Nora Ephron — journalist, essayist, novelist, blogger, Oscar-nominated screenwriter, producer, director, playwright, world-class cook and world-class friend — died June 26.
I am so sad.
Along with remembrances, The New Yorker kindly posted links to "some of the many wonderful pieces that Ephron wrote for the magazine." I viewed trailers and clips of her movies "Sleepless in Seattle," "When Harry Met Sally," "You've Got Mail" and "Julie & Julia."
I didn't know her personally. I feel inadequate — a small-town schlump who doesn't have any business writing about such an amazing person.
But I am reassured by something author Nathan Englander wrote in the July 20 entry of his "Page-Turner" blog on www.newyorker.com:
"I can hardly think of a writer who was better able to work without distance, to erase the space between writer and reader, to sound like her true self on the page. And it's this quality that makes for the intimacy that has the whole world sincerely mourning the loss of a friend-because to read her was to know, and rightly believe, that she was talking to you directly."

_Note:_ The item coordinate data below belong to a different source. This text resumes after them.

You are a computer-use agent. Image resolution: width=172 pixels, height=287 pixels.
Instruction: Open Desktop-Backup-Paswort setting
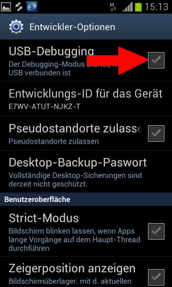tap(86, 171)
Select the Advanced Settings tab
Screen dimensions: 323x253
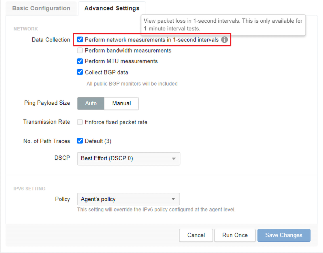point(112,8)
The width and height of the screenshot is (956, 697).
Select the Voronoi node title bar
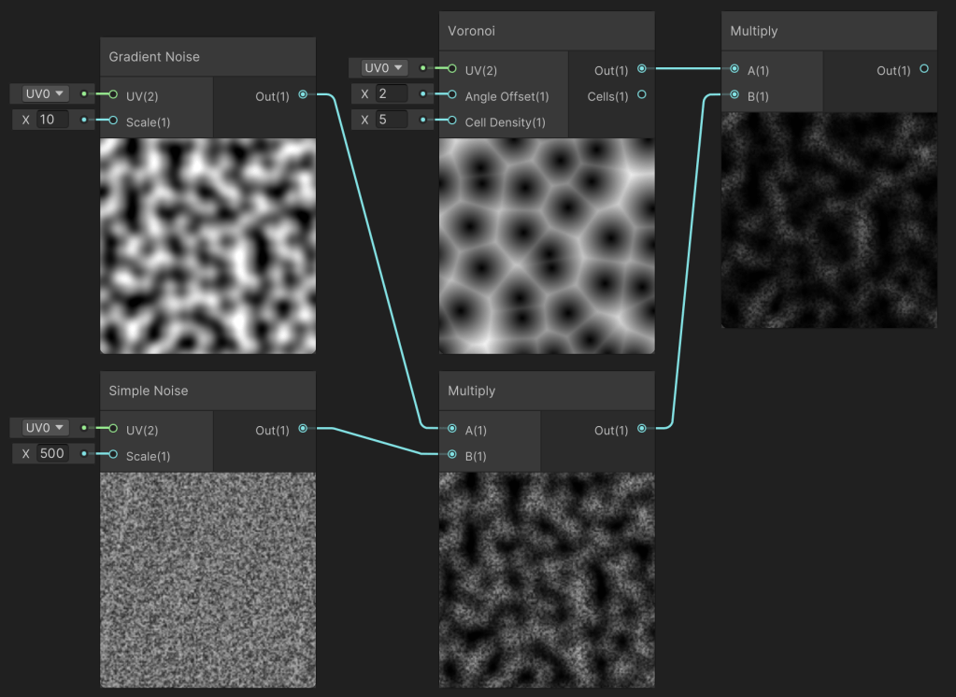[546, 31]
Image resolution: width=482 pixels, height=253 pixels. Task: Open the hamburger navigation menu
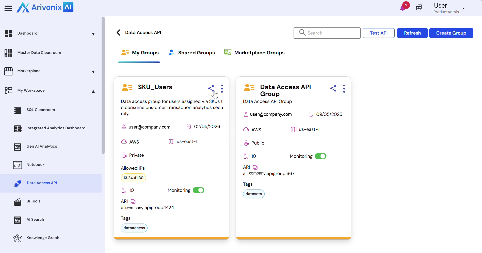(8, 8)
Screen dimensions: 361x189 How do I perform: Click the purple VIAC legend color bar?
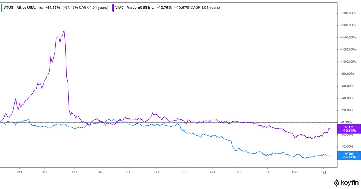pyautogui.click(x=113, y=7)
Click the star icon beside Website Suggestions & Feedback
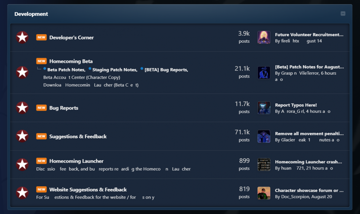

I first encountered Nora Ephron in "Heartburn," her 1983 novel inspired by the breakup of her marriage to Watergate journalist Carl Bernstein. It was so good I had to read everything else she'd written. I borrowed from the library her essay collections "Wallflower at the Orgy," "Crazy Salad: Some Things About Women" and "Scribble, Scribble: Notes on the Media."
That was years ago. Now I want to own them. I want to hold them. Kindle won't satisfy.
Nora Ephron was smart. She was wise. She was funny. I will miss having more of her wonderful work.
It is totally presumptuous of me to think she might have enjoyed this little true story:
I gave three friends Ephron's 2010 essay collection last Christmas. It's perfect for women of a "certain age." I haven't yet read it, but having thoroughly enjoyed her 2006 "I Feel Bad About My Neck: And Other Thoughts on Being a Woman," I trust her. Totally.
I knew my friend Sherry would appreciate the author's wit and wisdom, so I presented her with a copy of the latest book for her April birthday.
"Didn't you already give me this?" she asked.
"Did I?" I asked. "I don't think so."
"No," Sherry said. "Maybe Diana gave it to me."
Later, Sherry called her sister Diana to confirm that she had given her the book.
"I did?" Diana asked.
Of course, the title of that 2010 collection is "I Remember Nothing."
I'm keeping the book. It's on top of my stack.
Rest in peace, dear Nora.
Kate Coleman covers The Maryland Symphony and writes a monthly column for The Herald-Mail.